Prompted LLMs as Chatbot Modules for Long Open-domain Conversation

In this paper, we propose MPC (Modular Prompted Chatbot), a new approach for creating high-quality conversational agents without the need for fine-tuning. Our method utilizes pre-trained large language models (LLMs) as individual modules for long-term consistency and flexibility, by using techniques such as few-shot prompting, chain-of-thought (CoT), and external memory. Our human evaluation results show that MPC is on par with finetuned chatbot models in open-domain conversations, making it an effective solution for creating consistent and engaging chatbots.
Introduction. Language models with billions of parameters, such as GPT-3 (Brown et al., 2020) and PaLM (Chowdhery et al., 2022), have achieved state-of-the-art performance on many NLP tasks. To fine-tune these large language models (LLMs) for open-domain chatbot tasks, one could use a dataset of conversational data that is representative of the target domain. However, fine-tuning LLMs for opendomain chatbots can be challenging due to the computational burden of updating models with billions of parameters and the scarcity of data in the dialogue domain. Furthermore, fine-tuning can limit the model’s versatility by restricting it to a specific domain, and result in the loss of domainagnostic knowledge acquired during pre-training, as reported by Yang and Ma (2022).

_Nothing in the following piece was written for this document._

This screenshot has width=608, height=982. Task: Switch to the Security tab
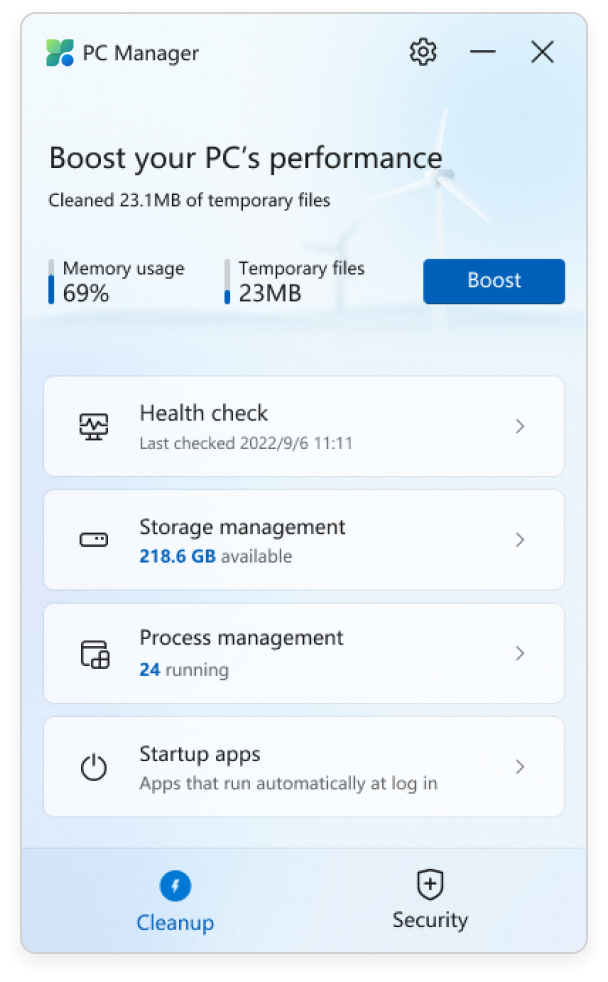click(430, 900)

Multi-task training on different datasets, as proposed by Roller et al. (2021), can address the versatility issue but has limitations, such as the need for data to train each skill and the difficulty determining the necessary skills for an open-domain chatbot.
Discussion / Conclusion. We demonstrated that a modular approach using LLMs, namely MPC, can be an effective solution for long-term open-domain chatbots without further finetuning. We compared MPC to fine-tuned and vanilla LM baselines and found that our approach achieved superior performance by human evaluation. Additionally, our modular system incorporated persona and information from dialogue history more effectively than the non-modular ones according to our consistency evaluation. In this work, we investigate the use of pre-trained language models for long-term English conversations. While we expect a modular approach may be effective for other languages when given a capable language model, it should also be noted that further research is needed to confirm the applicability of our findings to other languages. For instance, though BLOOM is trained as a multilingual language model, we only implement MPCBLOOM in English and evaluate its English capability as a open-domain dialogue agent. Meanwhile, a modular system can create additional inference overhead or error accumulation. The system performance would become much better if we optimally choose the LM for each module. For example, we could use GPT-3 td2 for the memory processor, while we employ OPT-175B for the utterance generator.